* Work order *
Could you output each line of the data that follows exactly?

[Dataset entries]
-------------------------

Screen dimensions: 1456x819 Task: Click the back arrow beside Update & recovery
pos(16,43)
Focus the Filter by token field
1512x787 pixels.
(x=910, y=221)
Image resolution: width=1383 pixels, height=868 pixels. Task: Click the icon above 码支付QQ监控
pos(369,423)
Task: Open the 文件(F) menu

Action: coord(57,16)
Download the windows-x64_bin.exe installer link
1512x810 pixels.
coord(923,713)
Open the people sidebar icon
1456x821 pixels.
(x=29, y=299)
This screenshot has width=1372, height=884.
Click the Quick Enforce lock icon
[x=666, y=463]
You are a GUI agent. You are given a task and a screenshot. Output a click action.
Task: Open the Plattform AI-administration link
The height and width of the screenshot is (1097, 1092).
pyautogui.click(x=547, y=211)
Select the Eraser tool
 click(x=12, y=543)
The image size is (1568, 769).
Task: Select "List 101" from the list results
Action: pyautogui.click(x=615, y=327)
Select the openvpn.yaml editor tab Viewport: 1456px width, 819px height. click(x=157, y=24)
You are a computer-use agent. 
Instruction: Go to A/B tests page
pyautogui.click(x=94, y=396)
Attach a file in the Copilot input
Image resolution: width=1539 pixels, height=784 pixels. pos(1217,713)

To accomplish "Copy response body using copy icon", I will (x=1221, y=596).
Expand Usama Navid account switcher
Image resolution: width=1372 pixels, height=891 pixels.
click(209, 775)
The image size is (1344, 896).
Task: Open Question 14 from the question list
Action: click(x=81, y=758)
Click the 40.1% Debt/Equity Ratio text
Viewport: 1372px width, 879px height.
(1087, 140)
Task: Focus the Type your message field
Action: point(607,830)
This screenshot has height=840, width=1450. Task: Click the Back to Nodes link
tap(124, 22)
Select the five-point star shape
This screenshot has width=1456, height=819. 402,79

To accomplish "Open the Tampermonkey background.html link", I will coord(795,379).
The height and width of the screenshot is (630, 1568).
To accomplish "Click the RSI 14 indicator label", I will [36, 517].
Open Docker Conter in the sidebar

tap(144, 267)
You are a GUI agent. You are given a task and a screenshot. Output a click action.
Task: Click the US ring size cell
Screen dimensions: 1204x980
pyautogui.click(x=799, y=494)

-------------------------

* Solved exercise *
Screen dimensions: 1456x819 Task: Click the back arrow beside Update & recovery
pos(16,43)
Focus the Filter by token field
1512x787 pixels.
(x=910, y=221)
Image resolution: width=1383 pixels, height=868 pixels. Task: Click the icon above 码支付QQ监控
pos(369,423)
Task: Open the 文件(F) menu

Action: coord(57,16)
Download the windows-x64_bin.exe installer link
1512x810 pixels.
coord(923,713)
Open the people sidebar icon
1456x821 pixels.
(x=29, y=299)
This screenshot has width=1372, height=884.
Click the Quick Enforce lock icon
[x=666, y=463]
You are a GUI agent. You are given a task and a screenshot. Output a click action.
Task: Open the Plattform AI-administration link
The height and width of the screenshot is (1097, 1092).
pyautogui.click(x=547, y=211)
Select the Eraser tool
 click(x=12, y=543)
The image size is (1568, 769).
Task: Select "List 101" from the list results
Action: pyautogui.click(x=615, y=327)
Select the openvpn.yaml editor tab Viewport: 1456px width, 819px height. click(x=157, y=24)
You are a computer-use agent. 
Instruction: Go to A/B tests page
pyautogui.click(x=94, y=396)
Attach a file in the Copilot input
Image resolution: width=1539 pixels, height=784 pixels. pos(1217,713)

To accomplish "Copy response body using copy icon", I will (x=1221, y=596).
Expand Usama Navid account switcher
Image resolution: width=1372 pixels, height=891 pixels.
click(209, 775)
The image size is (1344, 896).
Task: Open Question 14 from the question list
Action: click(x=81, y=758)
Click the 40.1% Debt/Equity Ratio text
Viewport: 1372px width, 879px height.
(1087, 140)
Task: Focus the Type your message field
Action: point(607,830)
This screenshot has height=840, width=1450. Task: Click the Back to Nodes link
tap(124, 22)
Select the five-point star shape
This screenshot has width=1456, height=819. 402,79

To accomplish "Open the Tampermonkey background.html link", I will coord(795,379).
The height and width of the screenshot is (630, 1568).
To accomplish "Click the RSI 14 indicator label", I will [36, 517].
Open Docker Conter in the sidebar

tap(144, 267)
You are a GUI agent. You are given a task and a screenshot. Output a click action.
Task: Click the US ring size cell
Screen dimensions: 1204x980
pyautogui.click(x=799, y=494)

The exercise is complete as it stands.